> **EXERCISE AIM**:
Return every line from the records below in which the word "more" is found.

> **DATASET RECORDS**:
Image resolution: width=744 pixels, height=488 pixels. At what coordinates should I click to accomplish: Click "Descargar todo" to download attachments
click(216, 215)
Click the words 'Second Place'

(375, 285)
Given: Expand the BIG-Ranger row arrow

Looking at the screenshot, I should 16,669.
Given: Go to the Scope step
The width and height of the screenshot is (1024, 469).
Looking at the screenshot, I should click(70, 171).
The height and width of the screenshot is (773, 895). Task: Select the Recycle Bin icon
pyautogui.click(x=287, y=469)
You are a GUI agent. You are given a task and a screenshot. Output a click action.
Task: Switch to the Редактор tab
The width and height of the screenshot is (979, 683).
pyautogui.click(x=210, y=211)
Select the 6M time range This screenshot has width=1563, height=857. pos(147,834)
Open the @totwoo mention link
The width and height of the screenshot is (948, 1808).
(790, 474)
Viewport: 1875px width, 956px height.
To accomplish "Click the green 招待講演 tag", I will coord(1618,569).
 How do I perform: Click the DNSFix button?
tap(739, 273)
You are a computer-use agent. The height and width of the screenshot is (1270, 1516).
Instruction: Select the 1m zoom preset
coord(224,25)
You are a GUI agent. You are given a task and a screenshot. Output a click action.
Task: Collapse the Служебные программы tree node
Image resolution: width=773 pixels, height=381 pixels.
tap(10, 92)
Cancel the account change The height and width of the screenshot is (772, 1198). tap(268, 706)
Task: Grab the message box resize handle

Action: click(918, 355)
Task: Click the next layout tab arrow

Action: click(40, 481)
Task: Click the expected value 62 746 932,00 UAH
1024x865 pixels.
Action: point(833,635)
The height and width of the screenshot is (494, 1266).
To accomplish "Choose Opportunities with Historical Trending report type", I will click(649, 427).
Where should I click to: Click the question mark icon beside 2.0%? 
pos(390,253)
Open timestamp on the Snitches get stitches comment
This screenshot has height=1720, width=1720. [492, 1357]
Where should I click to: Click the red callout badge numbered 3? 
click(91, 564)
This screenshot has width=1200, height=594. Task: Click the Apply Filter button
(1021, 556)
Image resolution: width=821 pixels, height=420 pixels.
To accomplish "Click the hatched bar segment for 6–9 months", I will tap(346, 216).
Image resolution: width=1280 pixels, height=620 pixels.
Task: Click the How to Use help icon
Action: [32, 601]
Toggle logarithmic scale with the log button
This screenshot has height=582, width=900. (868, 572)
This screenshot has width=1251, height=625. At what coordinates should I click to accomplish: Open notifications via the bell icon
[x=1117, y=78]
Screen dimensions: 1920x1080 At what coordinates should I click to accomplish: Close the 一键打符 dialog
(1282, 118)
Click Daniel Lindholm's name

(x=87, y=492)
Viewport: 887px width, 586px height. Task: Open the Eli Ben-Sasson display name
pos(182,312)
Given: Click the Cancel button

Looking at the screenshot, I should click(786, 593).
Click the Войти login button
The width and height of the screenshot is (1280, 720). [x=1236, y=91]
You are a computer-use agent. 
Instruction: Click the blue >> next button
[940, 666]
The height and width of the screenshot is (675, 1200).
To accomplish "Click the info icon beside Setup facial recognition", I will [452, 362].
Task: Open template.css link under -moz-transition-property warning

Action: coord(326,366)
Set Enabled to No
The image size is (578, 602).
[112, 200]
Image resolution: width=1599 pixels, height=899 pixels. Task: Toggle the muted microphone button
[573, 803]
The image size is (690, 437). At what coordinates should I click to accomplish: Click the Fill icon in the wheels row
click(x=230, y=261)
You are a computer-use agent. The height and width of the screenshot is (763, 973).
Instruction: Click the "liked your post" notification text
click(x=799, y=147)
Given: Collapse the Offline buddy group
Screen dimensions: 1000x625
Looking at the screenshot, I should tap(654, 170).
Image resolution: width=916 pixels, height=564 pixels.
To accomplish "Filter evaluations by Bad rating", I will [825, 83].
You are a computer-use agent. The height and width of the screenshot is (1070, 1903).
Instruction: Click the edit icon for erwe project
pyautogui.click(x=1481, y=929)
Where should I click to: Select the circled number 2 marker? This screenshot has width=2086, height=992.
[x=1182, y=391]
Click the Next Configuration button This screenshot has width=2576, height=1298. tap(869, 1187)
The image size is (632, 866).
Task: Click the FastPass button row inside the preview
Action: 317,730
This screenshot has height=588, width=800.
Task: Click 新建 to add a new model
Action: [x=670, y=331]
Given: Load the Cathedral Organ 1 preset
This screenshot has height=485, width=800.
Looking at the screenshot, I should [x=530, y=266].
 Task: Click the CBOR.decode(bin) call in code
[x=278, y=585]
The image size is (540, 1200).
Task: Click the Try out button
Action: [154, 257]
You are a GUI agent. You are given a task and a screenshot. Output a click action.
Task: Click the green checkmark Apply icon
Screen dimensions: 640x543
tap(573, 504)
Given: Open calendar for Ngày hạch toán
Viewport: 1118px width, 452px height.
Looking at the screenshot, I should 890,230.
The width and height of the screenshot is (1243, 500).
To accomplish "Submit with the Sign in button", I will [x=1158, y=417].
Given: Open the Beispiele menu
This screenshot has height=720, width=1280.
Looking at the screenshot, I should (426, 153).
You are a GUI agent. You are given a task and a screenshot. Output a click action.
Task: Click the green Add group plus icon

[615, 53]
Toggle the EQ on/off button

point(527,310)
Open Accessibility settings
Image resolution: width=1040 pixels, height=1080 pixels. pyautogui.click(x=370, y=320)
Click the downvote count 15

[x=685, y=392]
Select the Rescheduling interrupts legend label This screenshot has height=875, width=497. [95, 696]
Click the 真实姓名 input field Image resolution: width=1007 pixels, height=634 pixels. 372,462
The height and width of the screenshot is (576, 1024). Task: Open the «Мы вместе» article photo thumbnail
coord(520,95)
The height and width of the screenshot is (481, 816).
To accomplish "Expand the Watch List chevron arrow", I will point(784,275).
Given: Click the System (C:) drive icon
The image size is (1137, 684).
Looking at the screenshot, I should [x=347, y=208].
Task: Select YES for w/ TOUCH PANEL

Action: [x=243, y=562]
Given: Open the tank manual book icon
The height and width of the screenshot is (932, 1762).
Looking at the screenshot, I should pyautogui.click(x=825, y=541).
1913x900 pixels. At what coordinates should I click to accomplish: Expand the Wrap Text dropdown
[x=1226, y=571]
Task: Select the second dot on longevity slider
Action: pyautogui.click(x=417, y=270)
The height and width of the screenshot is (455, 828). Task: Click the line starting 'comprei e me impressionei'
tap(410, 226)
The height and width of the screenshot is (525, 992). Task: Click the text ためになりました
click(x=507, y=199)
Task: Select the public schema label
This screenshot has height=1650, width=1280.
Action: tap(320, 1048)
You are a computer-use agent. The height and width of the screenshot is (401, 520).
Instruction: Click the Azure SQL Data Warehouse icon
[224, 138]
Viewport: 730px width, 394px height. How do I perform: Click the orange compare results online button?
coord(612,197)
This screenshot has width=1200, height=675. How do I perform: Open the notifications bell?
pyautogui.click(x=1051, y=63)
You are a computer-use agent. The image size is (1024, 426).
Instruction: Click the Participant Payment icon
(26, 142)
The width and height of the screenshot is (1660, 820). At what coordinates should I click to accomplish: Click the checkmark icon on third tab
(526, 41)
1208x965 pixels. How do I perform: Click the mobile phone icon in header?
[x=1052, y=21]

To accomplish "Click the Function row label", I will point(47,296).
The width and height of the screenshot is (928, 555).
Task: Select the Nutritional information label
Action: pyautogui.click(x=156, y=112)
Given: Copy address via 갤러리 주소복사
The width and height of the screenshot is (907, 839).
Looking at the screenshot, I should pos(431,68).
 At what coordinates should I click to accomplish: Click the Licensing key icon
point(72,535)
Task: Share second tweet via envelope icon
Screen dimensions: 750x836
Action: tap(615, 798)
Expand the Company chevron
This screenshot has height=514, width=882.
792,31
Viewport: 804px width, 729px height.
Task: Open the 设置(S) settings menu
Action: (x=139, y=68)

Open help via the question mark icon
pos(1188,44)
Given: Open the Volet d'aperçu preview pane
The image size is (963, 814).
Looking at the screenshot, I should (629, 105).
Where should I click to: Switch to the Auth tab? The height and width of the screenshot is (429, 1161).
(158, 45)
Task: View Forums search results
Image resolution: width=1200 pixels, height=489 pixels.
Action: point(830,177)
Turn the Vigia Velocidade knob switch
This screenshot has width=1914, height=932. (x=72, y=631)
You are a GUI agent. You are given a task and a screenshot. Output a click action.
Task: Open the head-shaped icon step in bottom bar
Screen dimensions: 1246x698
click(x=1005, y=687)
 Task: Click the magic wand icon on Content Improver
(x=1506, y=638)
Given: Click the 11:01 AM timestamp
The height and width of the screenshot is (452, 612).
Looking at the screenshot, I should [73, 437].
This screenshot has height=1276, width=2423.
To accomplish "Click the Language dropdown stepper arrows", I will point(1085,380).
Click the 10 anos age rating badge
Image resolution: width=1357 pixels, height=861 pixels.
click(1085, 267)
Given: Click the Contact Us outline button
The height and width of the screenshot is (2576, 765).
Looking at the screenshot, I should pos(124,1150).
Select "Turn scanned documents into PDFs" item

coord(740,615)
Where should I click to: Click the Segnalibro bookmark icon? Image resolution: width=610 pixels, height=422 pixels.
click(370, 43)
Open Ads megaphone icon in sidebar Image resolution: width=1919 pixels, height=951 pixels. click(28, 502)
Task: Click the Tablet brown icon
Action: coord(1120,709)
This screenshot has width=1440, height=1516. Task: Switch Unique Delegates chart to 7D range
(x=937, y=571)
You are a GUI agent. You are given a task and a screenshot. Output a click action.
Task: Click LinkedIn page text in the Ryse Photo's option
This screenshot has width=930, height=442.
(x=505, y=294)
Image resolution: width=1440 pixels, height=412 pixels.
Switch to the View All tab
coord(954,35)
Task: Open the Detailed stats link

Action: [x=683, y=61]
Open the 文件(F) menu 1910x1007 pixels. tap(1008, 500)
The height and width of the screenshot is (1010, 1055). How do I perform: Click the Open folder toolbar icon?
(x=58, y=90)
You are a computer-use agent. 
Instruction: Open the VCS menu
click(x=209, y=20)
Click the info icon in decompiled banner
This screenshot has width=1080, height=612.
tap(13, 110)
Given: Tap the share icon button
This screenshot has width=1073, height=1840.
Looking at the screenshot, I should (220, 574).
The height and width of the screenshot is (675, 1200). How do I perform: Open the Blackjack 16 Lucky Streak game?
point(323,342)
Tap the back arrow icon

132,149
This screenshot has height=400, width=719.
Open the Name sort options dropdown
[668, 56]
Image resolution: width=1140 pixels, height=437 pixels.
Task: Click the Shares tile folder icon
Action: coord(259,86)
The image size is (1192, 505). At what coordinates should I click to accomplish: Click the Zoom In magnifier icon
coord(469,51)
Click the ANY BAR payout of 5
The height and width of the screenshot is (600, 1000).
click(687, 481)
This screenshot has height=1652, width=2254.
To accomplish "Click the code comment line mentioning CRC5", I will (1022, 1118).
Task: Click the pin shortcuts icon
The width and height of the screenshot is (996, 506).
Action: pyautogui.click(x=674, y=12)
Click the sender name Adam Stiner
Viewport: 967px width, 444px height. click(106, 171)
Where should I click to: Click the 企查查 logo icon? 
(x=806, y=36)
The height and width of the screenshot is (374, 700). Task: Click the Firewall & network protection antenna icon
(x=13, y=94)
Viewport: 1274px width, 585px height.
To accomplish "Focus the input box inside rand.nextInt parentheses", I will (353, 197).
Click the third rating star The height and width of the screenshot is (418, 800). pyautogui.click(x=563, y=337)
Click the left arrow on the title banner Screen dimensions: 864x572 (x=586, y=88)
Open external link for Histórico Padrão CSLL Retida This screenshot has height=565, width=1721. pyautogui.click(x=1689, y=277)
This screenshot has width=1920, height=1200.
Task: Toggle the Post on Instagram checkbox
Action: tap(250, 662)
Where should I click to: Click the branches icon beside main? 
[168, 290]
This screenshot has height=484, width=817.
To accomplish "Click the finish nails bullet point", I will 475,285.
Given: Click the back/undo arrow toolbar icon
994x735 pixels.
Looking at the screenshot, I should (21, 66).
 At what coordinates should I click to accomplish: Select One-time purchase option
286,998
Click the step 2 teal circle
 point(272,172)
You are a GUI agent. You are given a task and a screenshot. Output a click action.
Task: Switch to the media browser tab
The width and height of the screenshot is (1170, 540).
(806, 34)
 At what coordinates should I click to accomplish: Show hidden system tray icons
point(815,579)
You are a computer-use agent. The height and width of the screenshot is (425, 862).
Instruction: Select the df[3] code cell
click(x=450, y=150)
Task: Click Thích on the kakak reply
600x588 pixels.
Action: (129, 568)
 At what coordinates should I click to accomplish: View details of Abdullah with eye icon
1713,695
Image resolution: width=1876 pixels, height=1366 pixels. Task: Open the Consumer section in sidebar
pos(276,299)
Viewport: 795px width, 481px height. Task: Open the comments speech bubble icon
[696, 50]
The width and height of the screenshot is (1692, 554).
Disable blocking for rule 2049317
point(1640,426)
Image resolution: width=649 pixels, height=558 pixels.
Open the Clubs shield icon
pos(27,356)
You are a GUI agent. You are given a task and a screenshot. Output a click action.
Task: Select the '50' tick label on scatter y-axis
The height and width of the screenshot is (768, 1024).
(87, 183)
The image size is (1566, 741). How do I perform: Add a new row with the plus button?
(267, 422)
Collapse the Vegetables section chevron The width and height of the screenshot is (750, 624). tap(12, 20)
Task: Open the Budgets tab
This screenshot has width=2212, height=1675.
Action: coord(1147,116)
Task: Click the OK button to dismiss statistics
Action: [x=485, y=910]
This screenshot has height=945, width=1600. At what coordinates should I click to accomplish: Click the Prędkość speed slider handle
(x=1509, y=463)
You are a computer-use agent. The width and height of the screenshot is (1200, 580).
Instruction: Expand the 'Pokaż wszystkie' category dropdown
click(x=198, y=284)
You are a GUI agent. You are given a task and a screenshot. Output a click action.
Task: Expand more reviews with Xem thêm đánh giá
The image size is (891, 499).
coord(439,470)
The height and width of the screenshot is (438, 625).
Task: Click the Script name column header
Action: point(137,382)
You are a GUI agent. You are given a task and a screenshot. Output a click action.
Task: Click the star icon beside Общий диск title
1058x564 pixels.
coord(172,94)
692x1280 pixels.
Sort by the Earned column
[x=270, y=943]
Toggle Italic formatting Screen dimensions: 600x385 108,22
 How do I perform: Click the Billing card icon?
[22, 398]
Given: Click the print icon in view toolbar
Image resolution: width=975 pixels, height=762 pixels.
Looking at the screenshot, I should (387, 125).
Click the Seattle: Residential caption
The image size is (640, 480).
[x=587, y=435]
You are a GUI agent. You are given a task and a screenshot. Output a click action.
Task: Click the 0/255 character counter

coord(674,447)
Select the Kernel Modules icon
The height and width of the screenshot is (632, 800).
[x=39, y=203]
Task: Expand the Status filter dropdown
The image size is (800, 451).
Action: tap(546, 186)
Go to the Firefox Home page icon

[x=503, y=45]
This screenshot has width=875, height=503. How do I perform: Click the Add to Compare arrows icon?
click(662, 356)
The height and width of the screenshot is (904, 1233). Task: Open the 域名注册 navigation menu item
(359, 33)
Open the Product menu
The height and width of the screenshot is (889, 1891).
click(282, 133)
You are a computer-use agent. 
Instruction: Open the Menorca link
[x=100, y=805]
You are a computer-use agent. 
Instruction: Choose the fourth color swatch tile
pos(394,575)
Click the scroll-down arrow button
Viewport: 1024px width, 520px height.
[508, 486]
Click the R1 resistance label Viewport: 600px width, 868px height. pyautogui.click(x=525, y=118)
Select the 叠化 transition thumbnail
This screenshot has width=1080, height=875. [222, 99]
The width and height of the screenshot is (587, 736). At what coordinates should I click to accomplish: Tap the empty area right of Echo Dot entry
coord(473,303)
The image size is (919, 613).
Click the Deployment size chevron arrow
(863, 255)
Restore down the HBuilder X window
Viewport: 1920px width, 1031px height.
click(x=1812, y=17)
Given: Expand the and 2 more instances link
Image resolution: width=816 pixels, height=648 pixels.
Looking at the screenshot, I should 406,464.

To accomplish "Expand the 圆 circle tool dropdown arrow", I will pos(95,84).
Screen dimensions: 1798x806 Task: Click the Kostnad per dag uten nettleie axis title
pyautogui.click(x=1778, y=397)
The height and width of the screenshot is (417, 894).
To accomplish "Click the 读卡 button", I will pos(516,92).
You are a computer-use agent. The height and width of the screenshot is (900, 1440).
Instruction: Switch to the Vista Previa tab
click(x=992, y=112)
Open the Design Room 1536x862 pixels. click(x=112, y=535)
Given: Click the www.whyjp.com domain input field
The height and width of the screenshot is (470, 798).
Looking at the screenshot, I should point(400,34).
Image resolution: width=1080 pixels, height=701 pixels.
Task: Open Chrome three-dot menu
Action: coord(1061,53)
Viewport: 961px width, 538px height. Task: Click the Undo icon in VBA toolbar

> **RESULT**:
Task: Expand more reviews with Xem thêm đánh giá
Given: Expand the and 2 more instances link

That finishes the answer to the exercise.